白帝は風を切って、山陰道を京に向かい疾走する。闇を縫った往きとは違い、風景が背後に流れていく。
よくある田園風景。それと同じく、戦での討死もまた武家の世界にはよくあること。
袴にさした清和の太刀を握りしめ、私は心の中で絶叫した。
幼きころより覚悟⁉︎ 一体、私はどんな覚悟をしてたと云うの⁉︎
清和か死ぬっていう覚悟?
そんなの———出来てるわけないじゃないっ!!
不安がないわけじゃなかった。でも、杞憂に終わると思っていた。
清和が本当に死ぬなんて、考えてもいなかった。
私が考えていたのは、清和が帰ってきて、約束どおり太刀の勝負をすること。
この太刀で………いま腰にさしているこの清和の太刀で、清和と私、一対一で。———そのはずだった。

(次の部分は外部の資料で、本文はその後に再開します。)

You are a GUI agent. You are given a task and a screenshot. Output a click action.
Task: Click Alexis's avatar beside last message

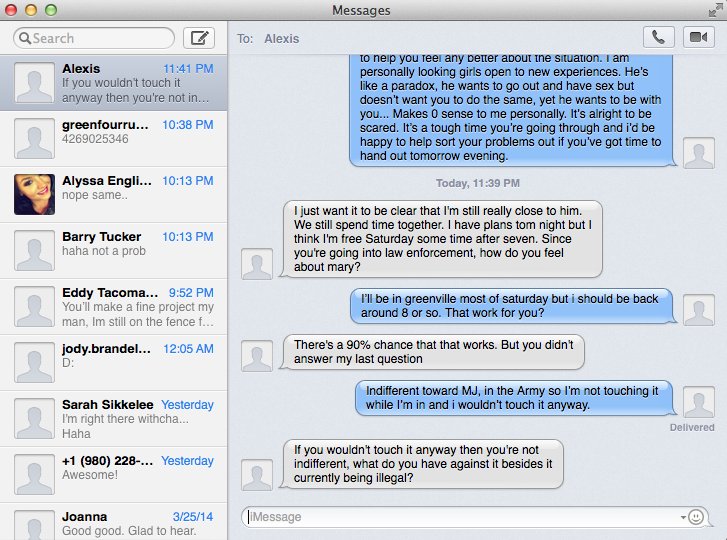[x=257, y=474]
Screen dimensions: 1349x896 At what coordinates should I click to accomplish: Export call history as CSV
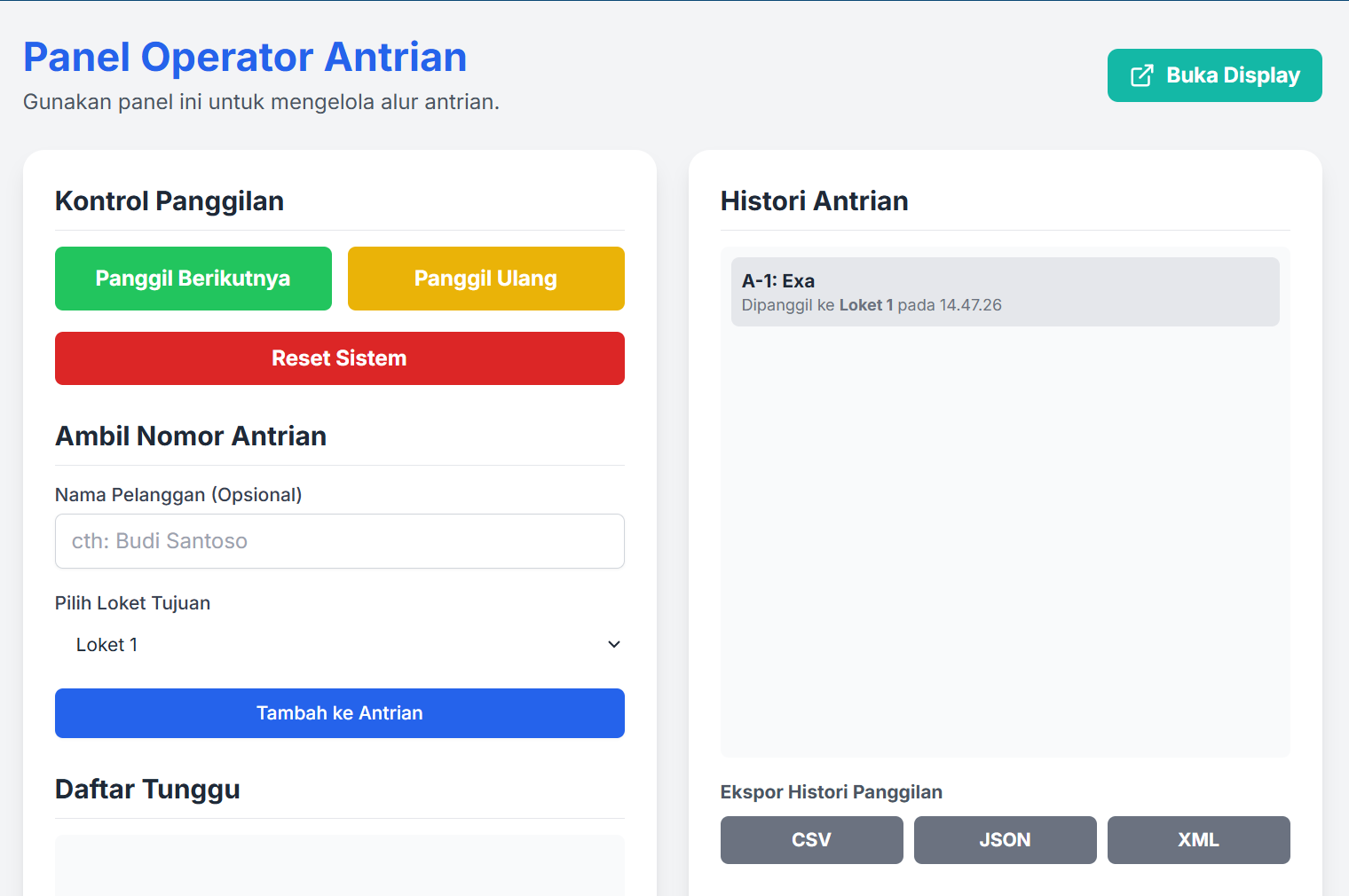[x=811, y=840]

叫びをもらすまいと、引き結ぶ唇がわななく。強い西風が、しなる鞭のように私の束ね髪を巻き上げた。
戦場を離れて間もなく、天頂に達しようとしていた太陽が、厚い雨雲に覆われた。そして、梅雨の最後を締めくくる激しい雨が、帰路を急ぐ私たちに降りかかった。遠雷が聞こえる。

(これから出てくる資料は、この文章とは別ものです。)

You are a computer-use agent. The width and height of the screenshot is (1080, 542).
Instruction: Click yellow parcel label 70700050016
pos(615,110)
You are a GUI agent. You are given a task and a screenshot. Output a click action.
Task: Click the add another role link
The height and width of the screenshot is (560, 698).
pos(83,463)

それはまるで、あの嵐の夜のようだった。清和と刀を交わして、約束をしたあの春の夜………初めて、清和を信頼した、あの嵐の夜と同じ強い雨に打たれて———。
「うっ……うう…………っ」
激しい雨の中、私は泣いていた。
凍りついたように気配さえも見せなかった涙が、いま初めて解け出し、堰を切ったように流れ始める。
それは、押し殺していた感情をも一気に流出させた。
「うあああぁぁぁあああっっ!!」
苦しくて、悔しくて、そして哀しくて。
私は声を上げて、泣く。白帝の背で、雨に打たれながら、天を仰ぐ。
清和、あんたは今そこから私を見下ろしているの?
こんな私を、いつもみたいに皮肉に見ているの?
馬鹿な女だと、嘲笑っているの?
どんな風にみられてもかまわない。
和睦のための肩書きだけの妻でもよかった。
あんたさえ生きていれば……それだけでかまわないと、他にはもう何も要らないと———今なら、言えるのに。
「清和———!」
もう、会えないというの? どれだけ憎んでも、愛しても………。
鈍色の雲は清和との距離を表すように、果てしなく厚く重く蒼天を覆いつくしていた。
そこには、彼が私を見下ろすだけのわずかな隙間すらみつけられなかった。